TASK PROMPT = Copy every line that contains the string "agent" from the entries below.

LISTED RECORDS =
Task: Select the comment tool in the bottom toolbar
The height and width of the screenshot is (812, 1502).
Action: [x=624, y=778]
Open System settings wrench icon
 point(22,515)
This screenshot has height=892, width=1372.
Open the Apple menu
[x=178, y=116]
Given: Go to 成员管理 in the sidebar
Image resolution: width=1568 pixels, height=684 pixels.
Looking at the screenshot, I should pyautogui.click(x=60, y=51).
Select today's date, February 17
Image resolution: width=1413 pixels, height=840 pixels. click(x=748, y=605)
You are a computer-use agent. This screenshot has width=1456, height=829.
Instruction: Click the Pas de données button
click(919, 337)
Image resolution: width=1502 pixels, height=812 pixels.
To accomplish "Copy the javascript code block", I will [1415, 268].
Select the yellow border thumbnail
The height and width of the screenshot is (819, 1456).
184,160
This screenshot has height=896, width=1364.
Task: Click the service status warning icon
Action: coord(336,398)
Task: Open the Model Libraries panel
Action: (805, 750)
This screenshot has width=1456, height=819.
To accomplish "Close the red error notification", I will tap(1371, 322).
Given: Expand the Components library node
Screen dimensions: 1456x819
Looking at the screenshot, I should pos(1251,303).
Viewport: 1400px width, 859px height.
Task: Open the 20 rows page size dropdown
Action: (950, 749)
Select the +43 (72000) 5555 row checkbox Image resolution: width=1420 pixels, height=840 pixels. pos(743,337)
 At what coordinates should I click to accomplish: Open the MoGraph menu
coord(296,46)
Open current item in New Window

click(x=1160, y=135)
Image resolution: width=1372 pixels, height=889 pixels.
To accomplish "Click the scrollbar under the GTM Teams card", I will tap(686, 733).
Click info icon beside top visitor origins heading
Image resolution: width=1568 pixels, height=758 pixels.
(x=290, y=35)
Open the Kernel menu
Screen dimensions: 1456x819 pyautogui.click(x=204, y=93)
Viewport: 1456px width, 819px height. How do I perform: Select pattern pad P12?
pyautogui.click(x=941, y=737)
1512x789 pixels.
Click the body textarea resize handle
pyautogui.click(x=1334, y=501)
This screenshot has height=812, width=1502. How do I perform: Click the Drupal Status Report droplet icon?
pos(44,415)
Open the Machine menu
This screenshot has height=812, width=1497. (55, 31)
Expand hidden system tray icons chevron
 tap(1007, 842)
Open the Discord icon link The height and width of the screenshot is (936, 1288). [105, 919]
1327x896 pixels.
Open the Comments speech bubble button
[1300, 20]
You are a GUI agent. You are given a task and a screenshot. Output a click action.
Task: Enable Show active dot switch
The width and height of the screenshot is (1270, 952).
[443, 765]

REPLY =
You are a computer-use agent. This screenshot has width=1456, height=829.
You are a GUI agent. You are given a task and a screenshot. Output a click action.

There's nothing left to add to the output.